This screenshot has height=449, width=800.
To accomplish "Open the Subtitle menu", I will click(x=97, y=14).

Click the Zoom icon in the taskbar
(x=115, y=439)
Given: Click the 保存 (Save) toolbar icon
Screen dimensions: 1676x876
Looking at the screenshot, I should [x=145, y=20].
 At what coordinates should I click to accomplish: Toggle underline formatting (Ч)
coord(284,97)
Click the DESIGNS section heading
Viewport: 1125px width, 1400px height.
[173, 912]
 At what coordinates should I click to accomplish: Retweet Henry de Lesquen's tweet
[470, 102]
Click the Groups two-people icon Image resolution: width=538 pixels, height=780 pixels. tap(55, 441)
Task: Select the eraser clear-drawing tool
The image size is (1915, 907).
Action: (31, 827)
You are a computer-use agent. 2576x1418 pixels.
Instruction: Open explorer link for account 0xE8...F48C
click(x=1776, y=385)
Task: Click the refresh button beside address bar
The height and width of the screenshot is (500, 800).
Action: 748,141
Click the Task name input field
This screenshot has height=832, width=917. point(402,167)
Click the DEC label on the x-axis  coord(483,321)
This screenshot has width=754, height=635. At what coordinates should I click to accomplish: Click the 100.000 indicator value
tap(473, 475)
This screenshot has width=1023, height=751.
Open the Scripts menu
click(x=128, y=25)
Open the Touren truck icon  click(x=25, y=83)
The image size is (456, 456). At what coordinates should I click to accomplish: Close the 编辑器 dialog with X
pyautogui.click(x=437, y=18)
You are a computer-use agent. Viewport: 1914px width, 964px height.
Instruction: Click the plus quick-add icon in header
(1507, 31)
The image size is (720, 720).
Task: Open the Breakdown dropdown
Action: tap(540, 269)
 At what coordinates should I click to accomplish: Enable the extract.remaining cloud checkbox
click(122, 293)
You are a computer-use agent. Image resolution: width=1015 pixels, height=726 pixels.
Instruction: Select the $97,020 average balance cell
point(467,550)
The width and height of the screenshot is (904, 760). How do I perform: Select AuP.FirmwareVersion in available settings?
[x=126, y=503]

·····

## WORK INSTRUCTIONS
Reproduce every line of the records above without any changes.

## ANSWER TO THE PROBLEM
This screenshot has height=449, width=800.
To accomplish "Open the Subtitle menu", I will click(x=97, y=14).

Click the Zoom icon in the taskbar
(x=115, y=439)
Given: Click the 保存 (Save) toolbar icon
Screen dimensions: 1676x876
Looking at the screenshot, I should [x=145, y=20].
 At what coordinates should I click to accomplish: Toggle underline formatting (Ч)
coord(284,97)
Click the DESIGNS section heading
Viewport: 1125px width, 1400px height.
[173, 912]
 At what coordinates should I click to accomplish: Retweet Henry de Lesquen's tweet
[470, 102]
Click the Groups two-people icon Image resolution: width=538 pixels, height=780 pixels. tap(55, 441)
Task: Select the eraser clear-drawing tool
The image size is (1915, 907).
Action: (31, 827)
You are a computer-use agent. 2576x1418 pixels.
Instruction: Open explorer link for account 0xE8...F48C
click(x=1776, y=385)
Task: Click the refresh button beside address bar
The height and width of the screenshot is (500, 800).
Action: 748,141
Click the Task name input field
This screenshot has height=832, width=917. point(402,167)
Click the DEC label on the x-axis  coord(483,321)
This screenshot has width=754, height=635. At what coordinates should I click to accomplish: Click the 100.000 indicator value
tap(473, 475)
This screenshot has width=1023, height=751.
Open the Scripts menu
click(x=128, y=25)
Open the Touren truck icon  click(x=25, y=83)
The image size is (456, 456). At what coordinates should I click to accomplish: Close the 编辑器 dialog with X
pyautogui.click(x=437, y=18)
You are a computer-use agent. Viewport: 1914px width, 964px height.
Instruction: Click the plus quick-add icon in header
(1507, 31)
The image size is (720, 720).
Task: Open the Breakdown dropdown
Action: tap(540, 269)
 At what coordinates should I click to accomplish: Enable the extract.remaining cloud checkbox
click(122, 293)
You are a computer-use agent. Image resolution: width=1015 pixels, height=726 pixels.
Instruction: Select the $97,020 average balance cell
point(467,550)
The width and height of the screenshot is (904, 760). How do I perform: Select AuP.FirmwareVersion in available settings?
[x=126, y=503]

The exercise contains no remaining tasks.